Appellant filed a motion to recuse on May 20, 1997. The record contains no indication that the trial court ever acted on this motion in any way.
“One of the most fundamental components of a fair trial is ‘A neutral and detached judge.’ ”
Metzger v. Sebek,
When a motion to recuse is filed, a trial court has only two options: recusal or referral of the case to the presiding judge for a determination as to its merits. Tex.R. Civ. P. 18a(c);
In re Rio Grande Valley Gas Co.,
In the present case, Johnson filed a motion to recuse, but the trial court took no action on the motion. Regardless of the sufficiency of the motion, this was error.
Brosseau,
We also find this to be true, despite the fact that our record shows that the trial court ruled on a motion to recuse four days earlier.
1
Even if appellant merely refiled his previously filed motion to re-cuse, “the court does not have the option of doing nothing.”
Rio Grande Valley Gas,
Because appellant’s second, third and fifth points of error complain of actions taken by the trial court after the motion to recuse was filed, those points are denied as moot.
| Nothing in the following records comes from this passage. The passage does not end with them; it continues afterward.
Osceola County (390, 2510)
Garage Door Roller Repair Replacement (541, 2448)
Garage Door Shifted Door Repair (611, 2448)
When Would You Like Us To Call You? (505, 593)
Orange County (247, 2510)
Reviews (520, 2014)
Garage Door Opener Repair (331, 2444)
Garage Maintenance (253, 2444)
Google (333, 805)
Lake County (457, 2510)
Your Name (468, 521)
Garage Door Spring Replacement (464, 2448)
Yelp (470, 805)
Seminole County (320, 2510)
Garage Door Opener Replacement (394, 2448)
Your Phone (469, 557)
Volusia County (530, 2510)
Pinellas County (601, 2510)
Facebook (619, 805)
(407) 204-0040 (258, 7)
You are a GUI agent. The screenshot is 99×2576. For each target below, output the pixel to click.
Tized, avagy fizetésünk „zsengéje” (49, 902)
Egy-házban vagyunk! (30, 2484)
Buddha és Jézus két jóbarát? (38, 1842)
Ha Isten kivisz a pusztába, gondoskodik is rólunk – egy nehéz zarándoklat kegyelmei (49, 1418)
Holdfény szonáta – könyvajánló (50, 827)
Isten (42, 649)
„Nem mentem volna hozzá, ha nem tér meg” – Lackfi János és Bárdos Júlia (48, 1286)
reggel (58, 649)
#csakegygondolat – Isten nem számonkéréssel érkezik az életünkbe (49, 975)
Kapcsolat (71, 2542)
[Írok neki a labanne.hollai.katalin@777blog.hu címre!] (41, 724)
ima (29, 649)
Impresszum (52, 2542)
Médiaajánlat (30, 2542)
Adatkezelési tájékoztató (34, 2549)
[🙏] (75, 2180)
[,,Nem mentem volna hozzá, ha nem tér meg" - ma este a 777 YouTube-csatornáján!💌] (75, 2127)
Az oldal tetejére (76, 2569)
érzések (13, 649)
This leaves only appellant’s contention that the trial court erred by not granting his motion to compel oral argument on a defense motion for partial summary judgment. While the docket sheet indicates this motion was granted before appellant’s motion to recuse was filed, this motion is not included in the record before us. However, the omission does not matter because appellant is not entitled to an oral hearing on a motion for summary judgment.
See Martin v. Martin, Martin & Richards Inc.,
The judgment of the trial court is otherwise reversed and the cause remanded for proceedings consistent with this opinion.
Notes
. This motion to recuse does not appear in our record. Although a hearing was held about the time the trial court referred the recusal motion to a presiding judge, appellant did not timely file a reporter’s record.